More Info: My Schoolwork and Life Goals
Ok, so I'm in the computer science major, and it feels like a pretty tough, though high-paying, field. I can't slack off, and I need to be able to more consistent and concentrate. I feel like programming can often be really rewarding when I complete tasks and learn new concepts, but my hentai habits have sometimes caused me to feel depressed and desensitized. I vented recently in an essay to my English teacher about how I had issues following my life goals in spite of my procrastination and love for Smash Bros. With Smash Bros. subdued, I find that I sometimes waste entire days shuffling between fapping -> looking up new hentai -> fapping -> reading h-related news articles, browsing hentai/porn subreddits -> talking nonsense on Skype to procrastinate because I feel like doing nothing -> fapping some more, etc.

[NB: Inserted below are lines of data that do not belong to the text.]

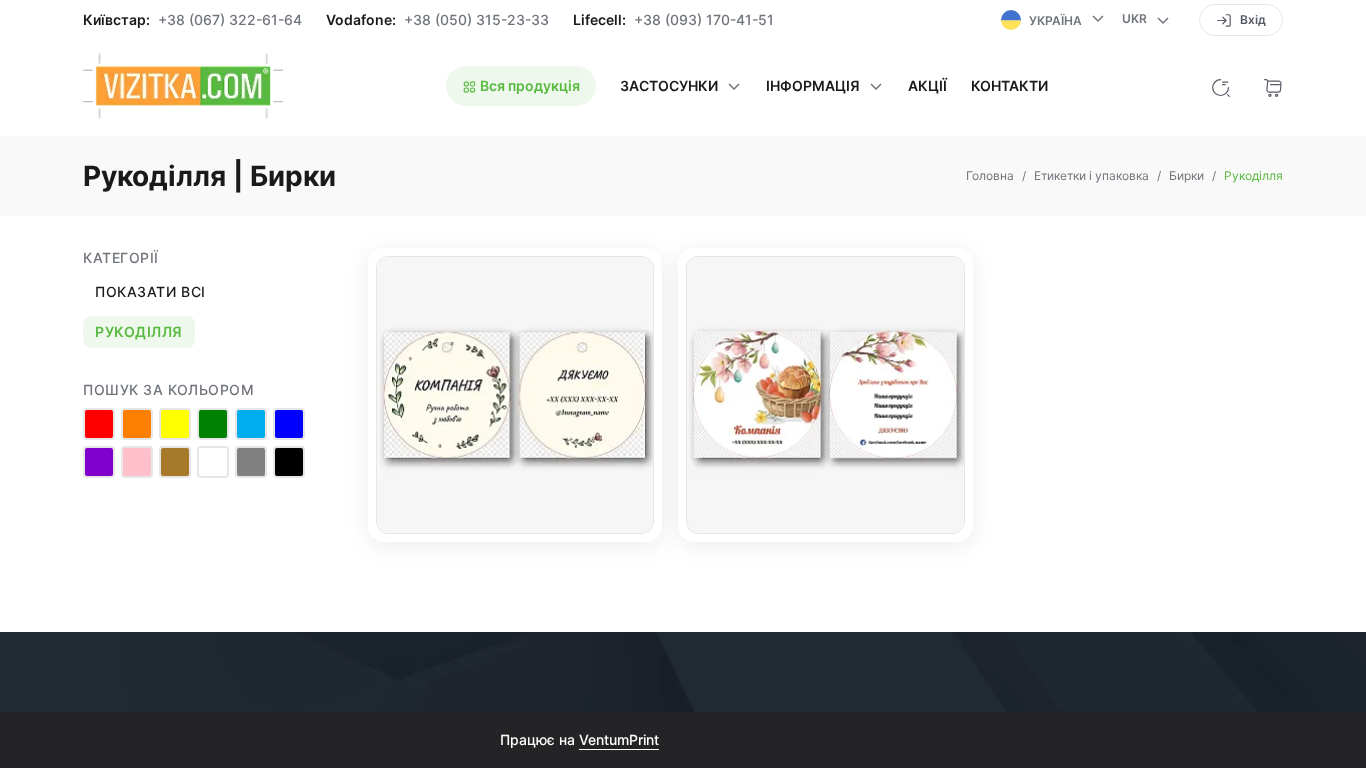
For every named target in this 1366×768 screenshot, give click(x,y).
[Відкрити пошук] (1221, 86)
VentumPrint (619, 739)
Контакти (1009, 86)
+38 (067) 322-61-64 (230, 20)
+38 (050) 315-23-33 (476, 20)
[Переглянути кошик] (1273, 86)
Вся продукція (528, 85)
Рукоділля (139, 331)
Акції (927, 86)
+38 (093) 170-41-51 (704, 20)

Entire days go wasted when all I want to feel is pleasure. Sometimes I really just wish I could man up to my work and goals, and some days I feel like I can conquer the world. Other days, I feel overpowered by my work, and really just wish I can get hugs and pats on the head to tell me that it's not so bad. Other times, I just waste away my free time in the ways I mentioned earlier. I feel constantly in a cycle of struggling to concentrate and get work done, and wasting my free time. Like, life isn't as lenient as before. My grade school and high school GPA don't matter for shit compared to what I'm doing now, and I could afford to slack off back then. Now, when I have these real long-term and life-related goals, I can't even do them.
My Revelation
I came across a TED Talk video, and it basically described a lot of the issues I was having. https://www.youtube.com/watch?v=wSF82AwSDiU I think this video is awesome, maybe even worth of a sticky on here, or at least definitely worth a watch. It may give you some inspiration. Also this one is interesting, more about how we become desensitized and lose a sense of passion and love when it comes to sex - https://www.youtube.com/watch?v=gRJ_QfP2mhU
So yeah, I just wanted to share my story. Maybe other people interested in hentai, anime, Japanese, etc., will enjoy my story or find it when they search hentai on this subreddit.
TLDRecap:
I feel like hentai has caused a lot of issues with how I perceive my own goals, and I've become a really inconsistent person. Diet and exercise might not be able to help it, but maybe quitting fapping can. I recommend watching the video a few paragraphs up. I might be overreacting, but I think there's a real issue I'm having, and I want to wake up and enjoy life again. I know my story is colossal, and quitting fapping is hard. I think it just takes a realization of the side effects of something in order to make a change in one's life.